# WHAT IS NEEDED
Edit the lines starting at the one containing "The height and width of the screenshot is (728, 2548)." and ending at the one containing "Image resolution: width=2576 pixels, height=756", changing "Identify the location of" to "Find the position of" and leaving everything else as it is. Return only those lines.
▽
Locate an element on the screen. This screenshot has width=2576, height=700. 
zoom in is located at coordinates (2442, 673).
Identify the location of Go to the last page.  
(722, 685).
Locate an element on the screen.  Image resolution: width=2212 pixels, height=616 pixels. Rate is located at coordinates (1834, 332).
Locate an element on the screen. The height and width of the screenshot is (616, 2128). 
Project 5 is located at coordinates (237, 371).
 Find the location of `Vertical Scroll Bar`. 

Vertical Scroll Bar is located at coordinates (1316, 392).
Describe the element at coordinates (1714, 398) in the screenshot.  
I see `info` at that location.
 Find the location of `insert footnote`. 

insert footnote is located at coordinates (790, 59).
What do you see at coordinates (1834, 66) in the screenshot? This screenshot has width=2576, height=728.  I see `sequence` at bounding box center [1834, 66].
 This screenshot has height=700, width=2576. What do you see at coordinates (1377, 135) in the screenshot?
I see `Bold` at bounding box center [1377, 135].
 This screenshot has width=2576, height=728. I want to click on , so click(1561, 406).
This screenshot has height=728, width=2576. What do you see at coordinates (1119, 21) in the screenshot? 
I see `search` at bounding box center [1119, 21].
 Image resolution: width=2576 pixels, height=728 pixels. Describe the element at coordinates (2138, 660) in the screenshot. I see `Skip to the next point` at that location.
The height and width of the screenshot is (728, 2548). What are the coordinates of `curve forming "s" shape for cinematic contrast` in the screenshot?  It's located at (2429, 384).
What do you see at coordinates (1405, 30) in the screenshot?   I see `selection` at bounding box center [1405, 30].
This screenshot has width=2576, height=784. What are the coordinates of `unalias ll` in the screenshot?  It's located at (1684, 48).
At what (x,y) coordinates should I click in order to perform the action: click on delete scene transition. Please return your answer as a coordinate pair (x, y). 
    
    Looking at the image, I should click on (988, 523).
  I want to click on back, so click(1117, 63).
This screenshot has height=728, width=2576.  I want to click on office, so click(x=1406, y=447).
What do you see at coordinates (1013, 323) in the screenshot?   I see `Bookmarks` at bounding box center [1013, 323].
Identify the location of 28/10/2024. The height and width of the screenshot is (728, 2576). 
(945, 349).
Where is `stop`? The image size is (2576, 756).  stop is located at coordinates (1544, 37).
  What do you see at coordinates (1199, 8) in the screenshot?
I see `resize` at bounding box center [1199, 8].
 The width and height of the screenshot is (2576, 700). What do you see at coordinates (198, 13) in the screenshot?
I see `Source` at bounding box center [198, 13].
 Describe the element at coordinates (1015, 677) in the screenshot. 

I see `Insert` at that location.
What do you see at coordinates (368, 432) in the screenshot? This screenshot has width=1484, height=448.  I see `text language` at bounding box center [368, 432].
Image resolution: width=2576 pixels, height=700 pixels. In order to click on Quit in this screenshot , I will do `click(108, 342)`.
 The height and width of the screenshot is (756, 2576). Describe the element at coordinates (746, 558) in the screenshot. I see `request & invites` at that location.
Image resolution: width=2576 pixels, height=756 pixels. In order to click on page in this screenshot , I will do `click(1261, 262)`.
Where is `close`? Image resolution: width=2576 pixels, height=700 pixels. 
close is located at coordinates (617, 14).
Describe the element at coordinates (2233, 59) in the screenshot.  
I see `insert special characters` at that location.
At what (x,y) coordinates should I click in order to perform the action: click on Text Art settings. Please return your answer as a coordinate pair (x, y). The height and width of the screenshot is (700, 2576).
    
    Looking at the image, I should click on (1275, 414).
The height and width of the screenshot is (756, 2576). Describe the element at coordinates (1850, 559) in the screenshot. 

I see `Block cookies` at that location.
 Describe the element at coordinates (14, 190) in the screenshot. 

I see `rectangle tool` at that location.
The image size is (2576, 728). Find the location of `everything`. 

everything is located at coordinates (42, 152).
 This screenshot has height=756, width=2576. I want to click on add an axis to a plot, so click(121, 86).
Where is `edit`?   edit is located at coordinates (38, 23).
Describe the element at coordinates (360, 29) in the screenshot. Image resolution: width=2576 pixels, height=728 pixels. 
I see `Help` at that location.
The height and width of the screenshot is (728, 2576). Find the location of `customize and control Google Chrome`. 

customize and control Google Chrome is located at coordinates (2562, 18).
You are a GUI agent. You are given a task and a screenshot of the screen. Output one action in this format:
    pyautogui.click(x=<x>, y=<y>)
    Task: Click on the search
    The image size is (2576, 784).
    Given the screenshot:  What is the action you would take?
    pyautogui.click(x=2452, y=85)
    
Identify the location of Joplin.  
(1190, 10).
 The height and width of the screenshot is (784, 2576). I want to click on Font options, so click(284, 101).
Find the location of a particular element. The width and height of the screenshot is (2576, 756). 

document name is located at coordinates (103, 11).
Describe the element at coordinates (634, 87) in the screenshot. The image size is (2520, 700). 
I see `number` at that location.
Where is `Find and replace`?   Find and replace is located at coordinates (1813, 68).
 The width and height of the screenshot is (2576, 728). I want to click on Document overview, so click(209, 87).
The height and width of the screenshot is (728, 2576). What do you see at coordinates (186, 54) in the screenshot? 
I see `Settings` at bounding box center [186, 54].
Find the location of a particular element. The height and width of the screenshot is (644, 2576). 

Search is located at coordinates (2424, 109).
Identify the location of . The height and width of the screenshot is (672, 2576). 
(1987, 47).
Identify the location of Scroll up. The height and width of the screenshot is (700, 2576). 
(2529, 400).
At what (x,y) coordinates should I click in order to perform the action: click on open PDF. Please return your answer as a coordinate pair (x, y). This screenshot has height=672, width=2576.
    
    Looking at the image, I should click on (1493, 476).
△
# RESULT OF THIS EXERCISE
The height and width of the screenshot is (728, 2548). What are the coordinates of `curve forming "s" shape for cinematic contrast` in the screenshot?  It's located at (2429, 384).
What do you see at coordinates (1405, 30) in the screenshot?   I see `selection` at bounding box center [1405, 30].
This screenshot has width=2576, height=784. What are the coordinates of `unalias ll` in the screenshot?  It's located at (1684, 48).
At what (x,y) coordinates should I click in order to perform the action: click on delete scene transition. Please return your answer as a coordinate pair (x, y). 
    
    Looking at the image, I should click on (988, 523).
  I want to click on back, so click(1117, 63).
This screenshot has height=728, width=2576.  I want to click on office, so click(x=1406, y=447).
What do you see at coordinates (1013, 323) in the screenshot?   I see `Bookmarks` at bounding box center [1013, 323].
Find the position of 28/10/2024. The height and width of the screenshot is (728, 2576). 
(945, 349).
Where is `stop`? The image size is (2576, 756).  stop is located at coordinates (1544, 37).
  What do you see at coordinates (1199, 8) in the screenshot?
I see `resize` at bounding box center [1199, 8].
 The width and height of the screenshot is (2576, 700). What do you see at coordinates (198, 13) in the screenshot?
I see `Source` at bounding box center [198, 13].
 Describe the element at coordinates (1015, 677) in the screenshot. 

I see `Insert` at that location.
What do you see at coordinates (368, 432) in the screenshot? This screenshot has width=1484, height=448.  I see `text language` at bounding box center [368, 432].
Image resolution: width=2576 pixels, height=700 pixels. In order to click on Quit in this screenshot , I will do `click(108, 342)`.
 The height and width of the screenshot is (756, 2576). Describe the element at coordinates (746, 558) in the screenshot. I see `request & invites` at that location.
Image resolution: width=2576 pixels, height=756 pixels. In order to click on page in this screenshot , I will do `click(1261, 262)`.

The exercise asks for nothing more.